Anne Cirkel is the General Chair for the 52nd DAC and a Senior Director for Technology Marketing at Mentor Graphics. Prior to joining Mentor Anne held marketing management positions at Analogy, Viewlogic, and Berner & Mattner. Anne holds a Master's degree in Business Administration with an … More »
Breaking DAC records
February 11th, 2015 by Anne Cirkel
In tech it’s hard to avoid the conclusion that you’re either growing or dying, on the way up or on the way out. I poked modest fun at Apple in an earlier post, but their latest financial results certainly illustrate the point. By now you’ve probably heard that Apple’s $18 billion quarterly profit was the largest ever reported by a public company. At DAC, we may not be selling 34,000 iPhones per hour around the clock for three straight months (wow!), but we are setting our own records.
Designer and IP track submissions are up 27% compared to 2014. We received the most Designer track submissions since launching that track in 2010 (we called it the User track back then). We received a record number of Embedded track submissions, too. In fact, submissions are up nearly across the board — that is, for special sessions in EDA, embedded, automotive, and security, as well as panels and tutorials
This Designer Track momentum is especially gratifying given that the realm of tech conferences and publications increasingly is dominated by vendor-sponsored fare. Arguably, this makes those few spaces for independent, designer-to-designer exchange of ideas that much more important. The Designer Track is one such place. (As a career marketer it is somewhat awkward to highlight the Designer Track as a marketing-free zone!) In my book DAC remains overall the premier conference for refereed content on design and automation of electronic systems. Of course, as general chair, I may be biased in my views on this.
Coincidentally, DAC usually tends to overlap Apple’s WWDC. I’ll just say that if those reporters that flock to Moscone West want to experience a more agenda-free conference, they should walk across Fourth Street to Moscone South and spend a few hours at DAC. (Okay, so I know most of them won’t — phones beat FinFETs every time for media appeal.) However, if you’re a designer on the fence about attending DAC, I hope our numbers encourage you to put a reminder in your calendars on March 26, the day conference registration opens.
YouTube DirektUniversity of Illinois physicist and MacArthur 'genius' John Rogers will deliver DAC's Thursday keynote.
Still waffling? Maybe the keynote announcements will sway you. So far I’ve blogged about two of luminaries who will take the main stage: a MacArthur ‘genius’ (see above) who is working on biocompatible electronics and an automotive technologist whose self-driving system had one tech journalist “simultaneously geeking- and freaking out” during a test drive at CES. I’m talking about University of Illinois professor John Rogers and Delphi CTO Jeffrey Owen; more on them in my week 34 and 35 posts on the DAC site.
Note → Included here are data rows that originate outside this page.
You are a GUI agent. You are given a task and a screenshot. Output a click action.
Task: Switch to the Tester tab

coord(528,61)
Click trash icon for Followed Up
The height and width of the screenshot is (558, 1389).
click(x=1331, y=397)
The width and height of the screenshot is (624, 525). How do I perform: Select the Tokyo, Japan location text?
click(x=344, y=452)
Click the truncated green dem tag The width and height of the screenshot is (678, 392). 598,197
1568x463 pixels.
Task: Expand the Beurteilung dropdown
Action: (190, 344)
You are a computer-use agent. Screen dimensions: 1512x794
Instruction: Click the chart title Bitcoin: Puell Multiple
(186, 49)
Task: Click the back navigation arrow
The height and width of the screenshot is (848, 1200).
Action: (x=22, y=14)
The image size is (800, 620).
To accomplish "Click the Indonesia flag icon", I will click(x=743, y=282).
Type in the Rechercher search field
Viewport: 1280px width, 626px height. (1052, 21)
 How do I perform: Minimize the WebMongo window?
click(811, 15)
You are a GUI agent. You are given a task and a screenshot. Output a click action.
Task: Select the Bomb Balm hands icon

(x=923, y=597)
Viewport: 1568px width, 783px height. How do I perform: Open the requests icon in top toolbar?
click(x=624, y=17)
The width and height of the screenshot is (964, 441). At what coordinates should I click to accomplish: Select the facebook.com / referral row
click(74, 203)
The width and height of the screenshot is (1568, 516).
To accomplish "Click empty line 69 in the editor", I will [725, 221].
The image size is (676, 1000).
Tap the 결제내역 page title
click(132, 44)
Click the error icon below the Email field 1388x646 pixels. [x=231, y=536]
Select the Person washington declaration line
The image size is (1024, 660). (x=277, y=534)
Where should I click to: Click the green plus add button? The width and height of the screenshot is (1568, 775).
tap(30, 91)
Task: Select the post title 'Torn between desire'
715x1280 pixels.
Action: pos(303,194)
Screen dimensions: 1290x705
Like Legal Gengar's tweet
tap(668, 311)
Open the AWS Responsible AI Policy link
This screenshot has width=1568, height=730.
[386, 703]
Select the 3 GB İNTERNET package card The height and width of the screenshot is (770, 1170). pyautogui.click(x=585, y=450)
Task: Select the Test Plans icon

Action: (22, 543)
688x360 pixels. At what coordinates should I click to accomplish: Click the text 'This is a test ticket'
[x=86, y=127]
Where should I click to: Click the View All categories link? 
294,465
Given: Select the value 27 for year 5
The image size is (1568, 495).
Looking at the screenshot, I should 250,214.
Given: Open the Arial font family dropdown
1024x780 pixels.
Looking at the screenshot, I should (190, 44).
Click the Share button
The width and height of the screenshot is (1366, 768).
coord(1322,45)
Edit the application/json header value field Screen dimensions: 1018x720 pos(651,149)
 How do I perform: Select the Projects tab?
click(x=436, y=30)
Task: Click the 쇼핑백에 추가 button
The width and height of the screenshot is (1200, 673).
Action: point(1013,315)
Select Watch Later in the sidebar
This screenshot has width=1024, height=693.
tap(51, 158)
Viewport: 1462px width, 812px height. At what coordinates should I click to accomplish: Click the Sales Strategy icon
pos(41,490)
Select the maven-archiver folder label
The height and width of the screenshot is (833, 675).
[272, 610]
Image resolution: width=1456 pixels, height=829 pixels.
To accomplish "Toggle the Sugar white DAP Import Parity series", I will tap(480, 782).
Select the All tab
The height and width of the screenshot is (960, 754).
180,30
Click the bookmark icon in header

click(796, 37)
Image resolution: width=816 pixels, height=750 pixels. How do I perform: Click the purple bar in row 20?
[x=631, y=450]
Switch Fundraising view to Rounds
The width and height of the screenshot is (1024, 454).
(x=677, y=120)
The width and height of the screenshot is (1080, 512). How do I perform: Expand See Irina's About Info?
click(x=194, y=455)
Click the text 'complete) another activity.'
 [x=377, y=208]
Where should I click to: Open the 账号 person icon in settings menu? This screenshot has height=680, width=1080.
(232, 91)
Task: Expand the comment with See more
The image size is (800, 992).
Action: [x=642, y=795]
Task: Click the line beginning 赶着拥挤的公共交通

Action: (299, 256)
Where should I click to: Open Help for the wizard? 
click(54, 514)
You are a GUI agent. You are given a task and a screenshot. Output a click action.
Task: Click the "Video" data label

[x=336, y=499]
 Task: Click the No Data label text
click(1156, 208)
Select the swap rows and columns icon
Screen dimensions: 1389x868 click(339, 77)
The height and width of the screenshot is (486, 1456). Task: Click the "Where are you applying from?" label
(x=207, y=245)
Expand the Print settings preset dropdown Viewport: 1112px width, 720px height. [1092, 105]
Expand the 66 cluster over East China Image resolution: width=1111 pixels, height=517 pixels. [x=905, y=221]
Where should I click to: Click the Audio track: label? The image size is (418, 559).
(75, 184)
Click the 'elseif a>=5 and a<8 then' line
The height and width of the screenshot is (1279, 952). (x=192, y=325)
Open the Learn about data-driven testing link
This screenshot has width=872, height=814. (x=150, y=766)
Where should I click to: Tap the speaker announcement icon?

YouTube DirektYours truly, giving a conference overview on the new DAC TV YouTube channel in an interview with Brian Fuller
The recent good news about DAC goes beyond submissions. The DAC TV channel went live on YouTube on January 8. The interviews and other content you’ll see there are offered up in the same spirit as my blog posts here and on DAC.com. That is, we want to foster transparency, build a sense of community and enlist your support as we put together plans for the conference. We’re all volunteers on the executive committee (EC), so we could use that support. Check out the first batch of videos, which includes brief interviews with me and my EC colleagues Daniel Bourke and Mac McNamara, and leave a question for us by posting a YouTube comment. I promise we’ll answer, though it’s only fair I get to ask a few of you in return:
Will the surge in submissions lead to more attendees this year? What changes would you like to see in the conference to make it easier for you as a DAC “user”? What’s it going to take to get you to register? (Besides an iPhone in your swag bag, which is probably out of the question.)
Speaking of iPhones, while naysayers around the internet say this must be the peak, there’s no doubt Apple sits atop the tech world for now. It’s a stunning story, especially since those of us of a certain age can well remember Apple as months from bankruptcy when Steve Jobs rejoined it in 1997.
There’s work to do yet, but DAC 52 is shaping up to be quite a story, too.